Task to carry out: List every person's full name mentioned in the interview about the film Together Together.

Nikole Beckwith’s surprising romantic comedy Together Together lacks an actual romance. Matt (Ed Helms) decides to have a child despite being single, so he seeks the help of gestational surrogate Anna (Patti Harrison). The two strike up an unlikely friendship, a purely platonic relationship between two self-described loners who gradually learn a thing or two about love. Editor Annette Davey tells us about crafting a unique story using tried and true genre conventions and how to stay authentic amid the editing process.

Filmmaker: How and why did you wind up being the editor of your film? What were the factors and attributes that led to your being hired for this job?

Davey: I had worked with one of the producers previously and he contacted me directly to see if I was available. The film had already been assembled so I watched the cut and I read the script and met the director and really liked the project. It was a story I had not seen before and I was very excited about the uniqueness of this story.

Filmmaker: In terms of advancing your film from its earliest assembly to your final cut, what were goals as an editor? What elements of the film did you want to enhance, or preserve, or tease out or totally reshape?

Davey: I wanted to make sure that you really felt all the complex emotions portrayed in the film and I wanted to make sure it wasn’t too obvious or sentimental but at the same time emotional and moving but also funny where possible. It’s kind of a love story but not a romantic love story and these are not emotions or circumstances that we see on the screen very often so I really wanted it to be authentic and true.

Filmmaker: How did you achieve these goals? What types of editing techniques, or processes, or feedback screenings allowed this work to occur?

Davey: We had two in person screenings and one digital screening. We used questionnaires at the large screenings and this feedback was very helpful. We circulated the cut with the producers on a regular basis and this also was very helpful. The film is edited in a fairly classical straightforward way, with little to no intercutting but what was quite involved was ensuring that all the emotions were playing and registering within this style.

Filmmaker: As an editor, how did you come up in the business, and what influences have affected your work?

Davey: I started my career in Australia, I went to the Australian Film & TV School and worked in Sydney before coming to the US. I was invited to work in the US by an Academy Award-winning editor and this was a huge opportunity for me. I have always loved Italian cinema and it was an Italian editor who lead me to the US and I feel between growing up in a different country and my time working with an Italian mentor gives me a unique approach to films.

Extracted entries:
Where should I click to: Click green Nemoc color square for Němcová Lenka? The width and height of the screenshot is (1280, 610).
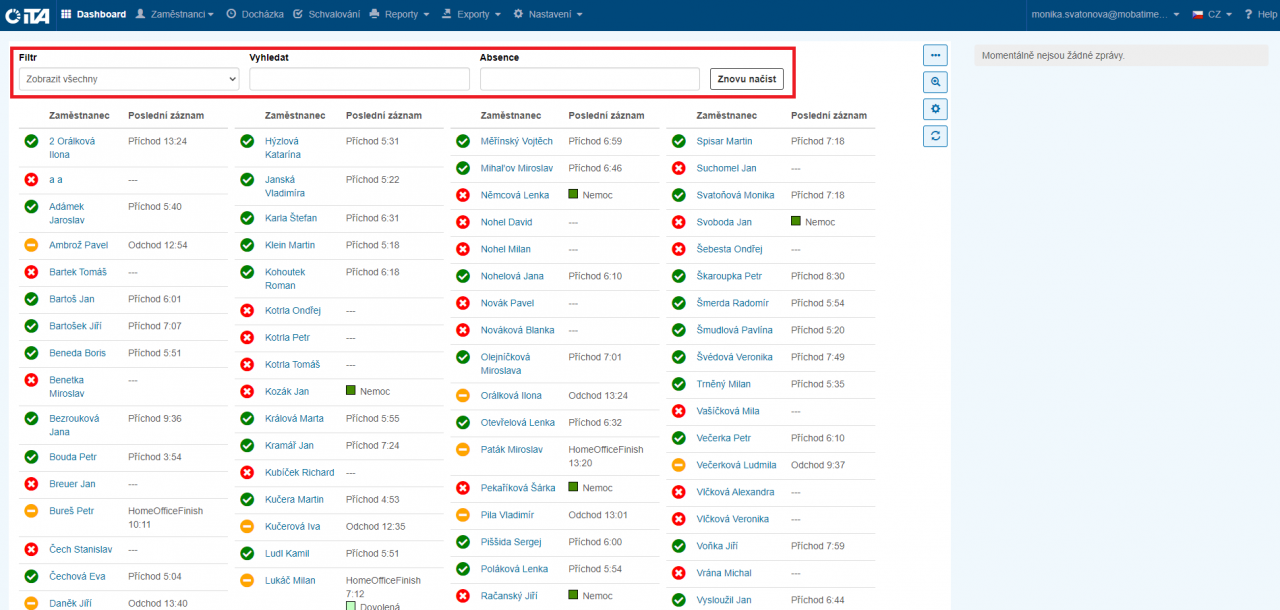coord(574,195)
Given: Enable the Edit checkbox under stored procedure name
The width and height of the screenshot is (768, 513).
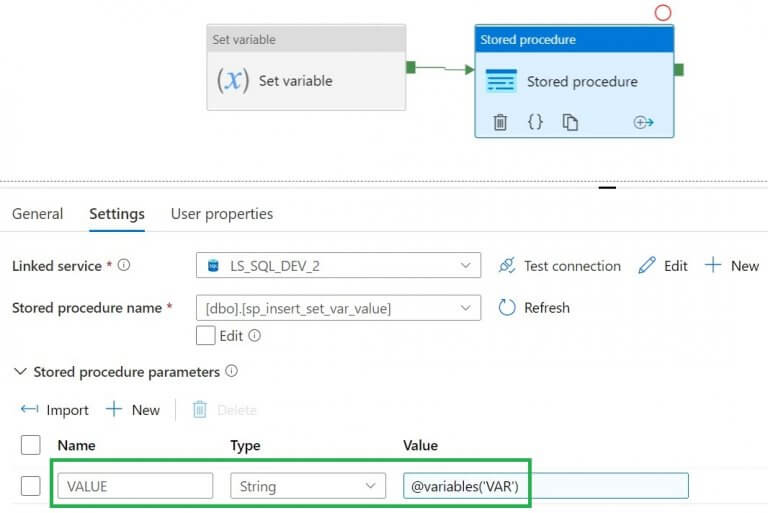Looking at the screenshot, I should [x=206, y=336].
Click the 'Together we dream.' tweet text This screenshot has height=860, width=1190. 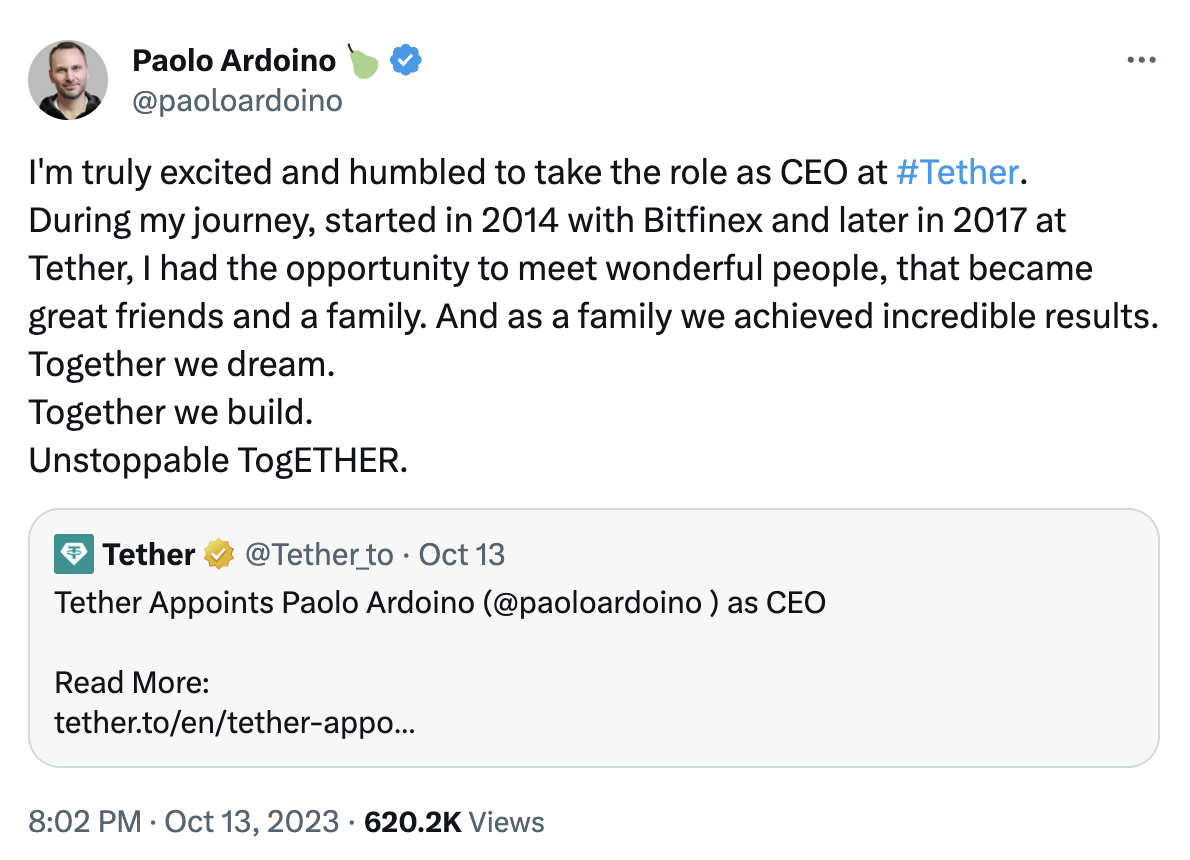pos(181,364)
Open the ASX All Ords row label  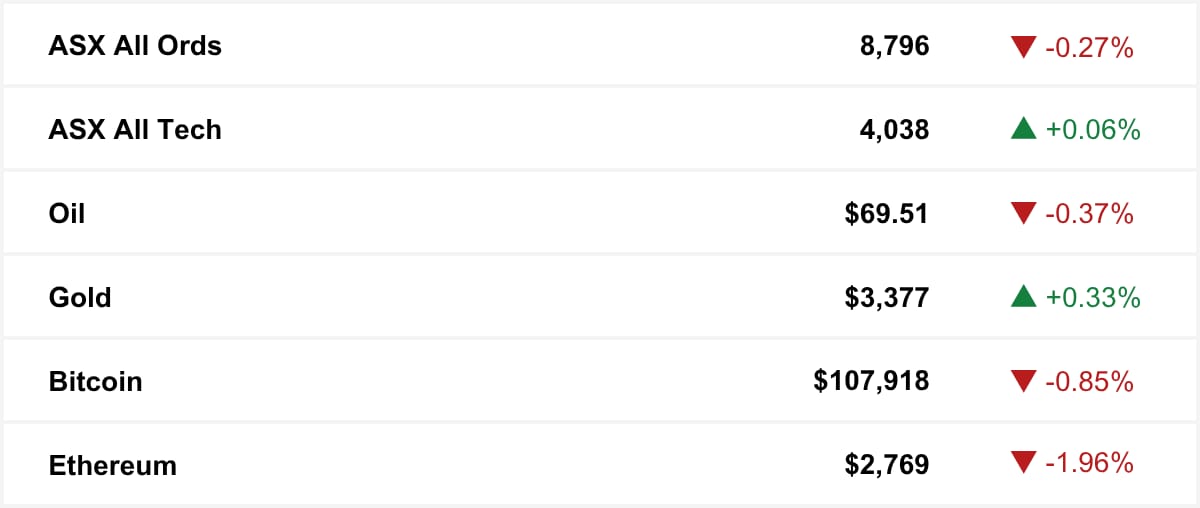pyautogui.click(x=135, y=46)
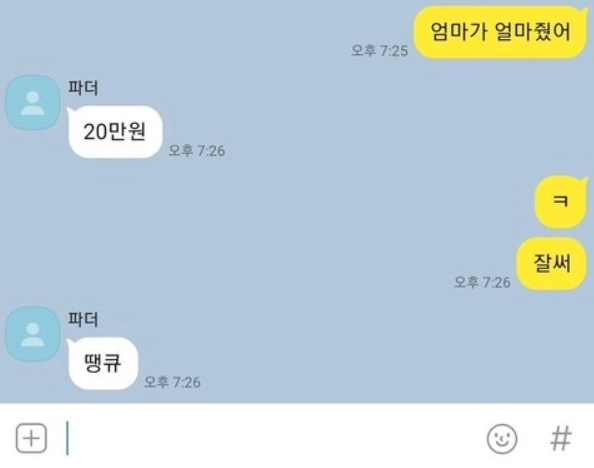
Task: Open 파더 profile avatar near 땡큐
Action: (x=33, y=334)
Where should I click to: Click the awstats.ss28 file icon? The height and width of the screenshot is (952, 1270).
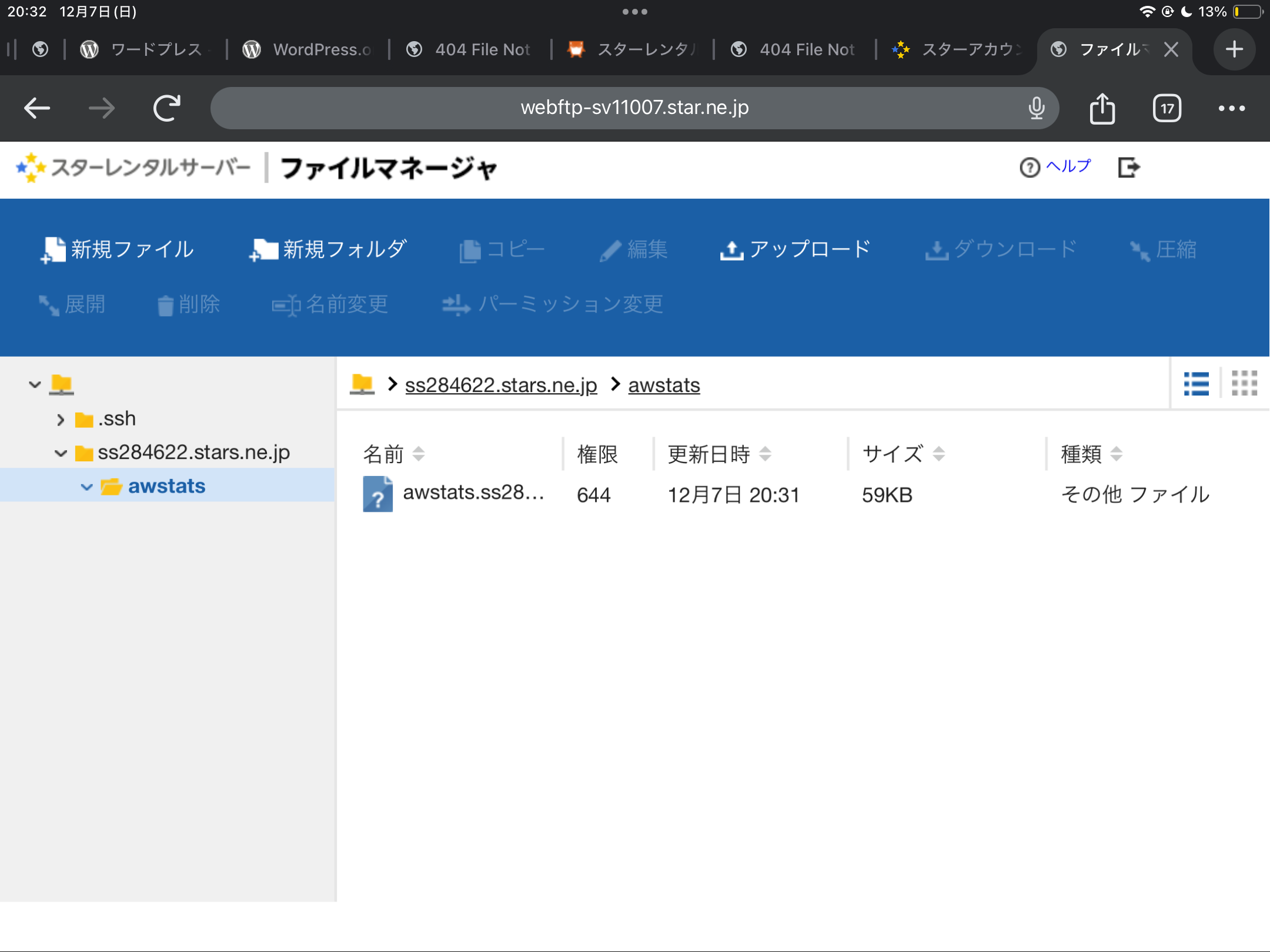(377, 494)
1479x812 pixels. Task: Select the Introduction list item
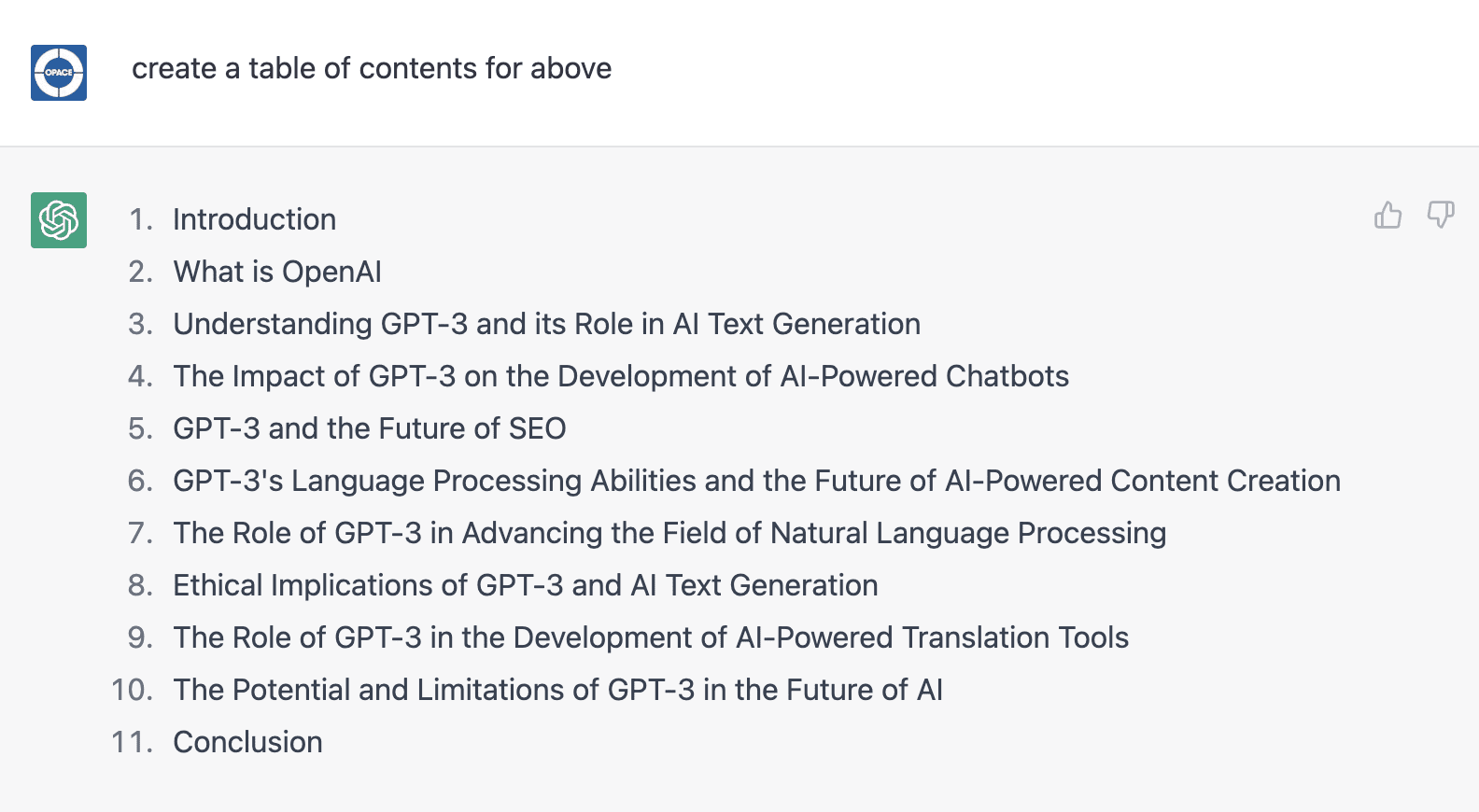(x=254, y=219)
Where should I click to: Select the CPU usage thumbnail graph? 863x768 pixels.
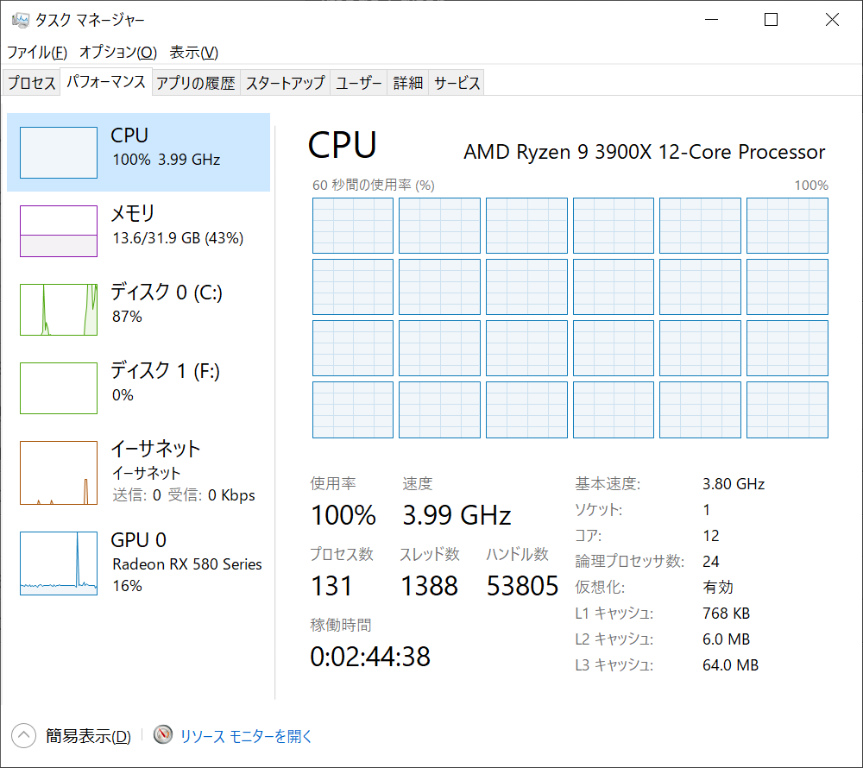(x=58, y=153)
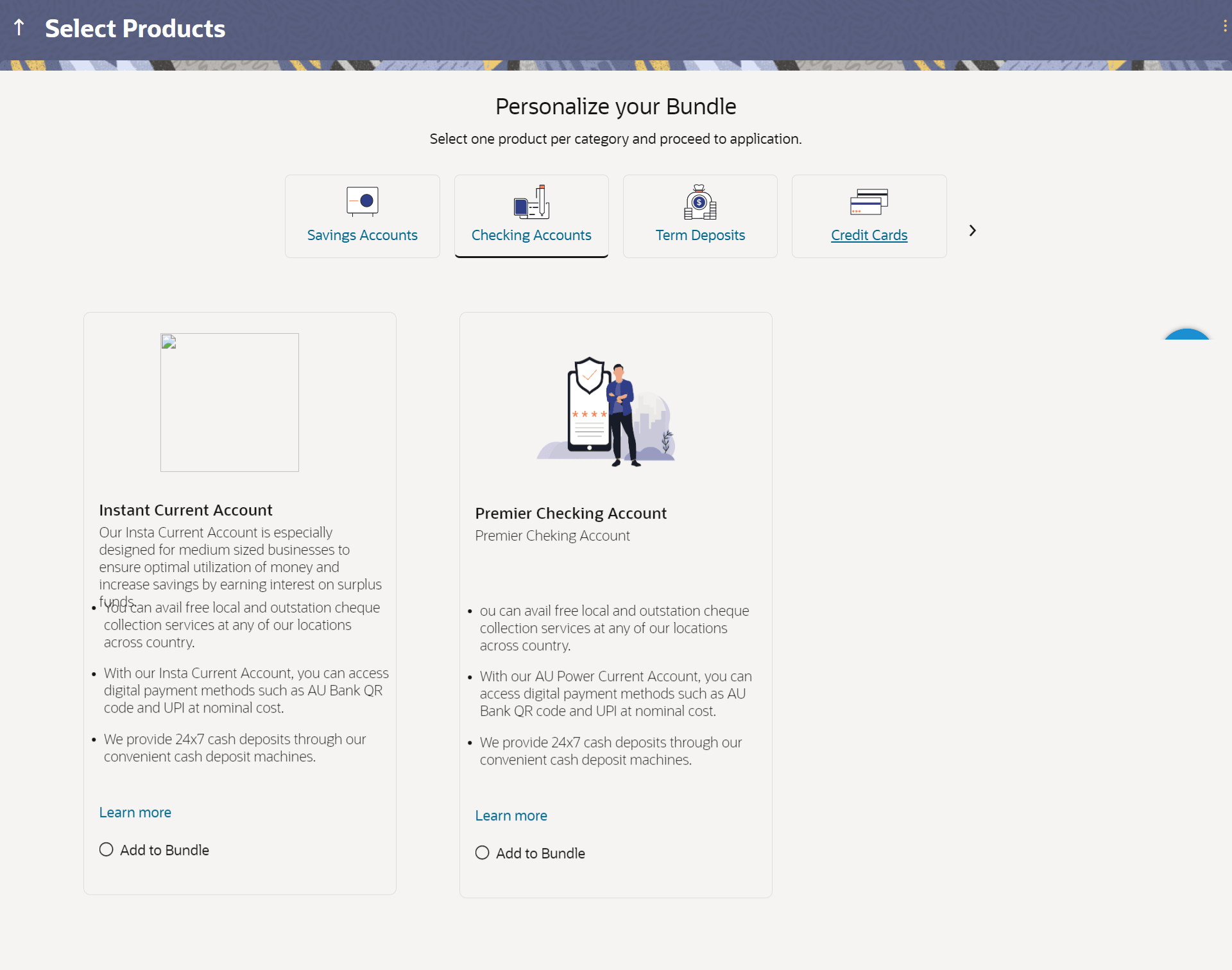The width and height of the screenshot is (1232, 970).
Task: Switch to the Term Deposits tab
Action: [x=700, y=235]

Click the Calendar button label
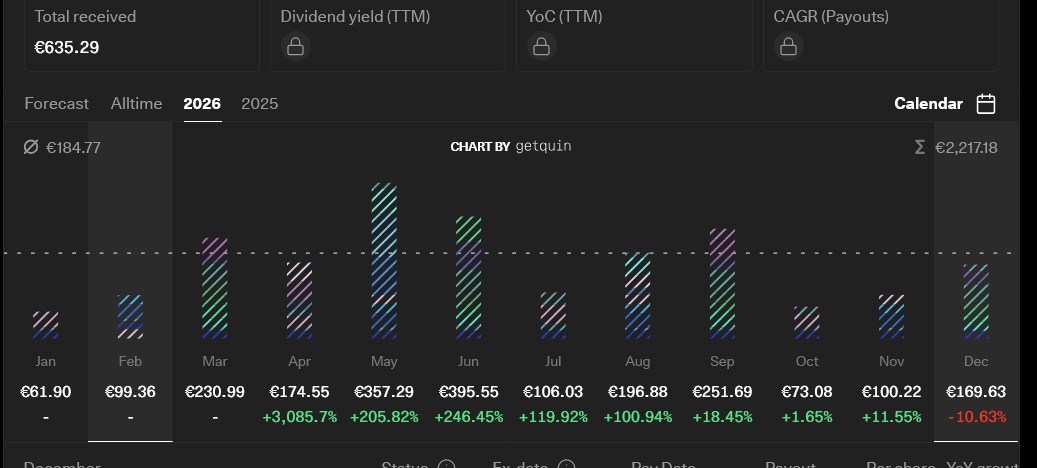coord(928,104)
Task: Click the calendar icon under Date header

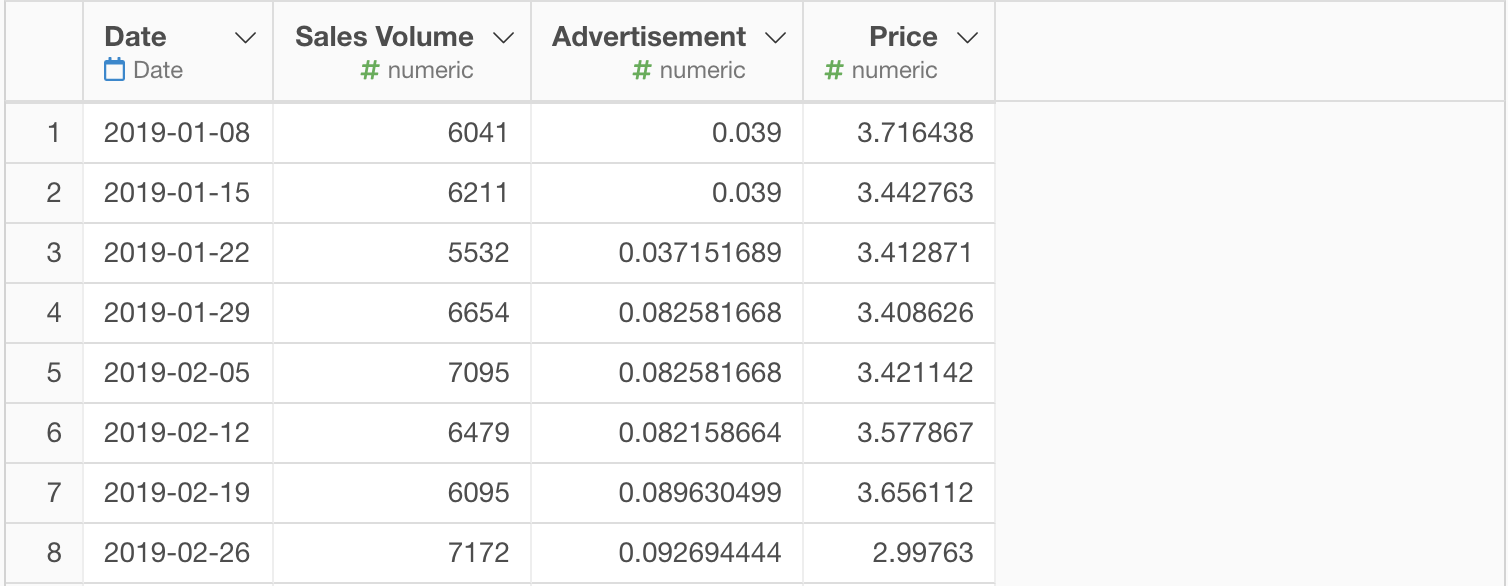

Reply: Nikole Beckwith, Ed Helms, Patti Harrison, Annette Davey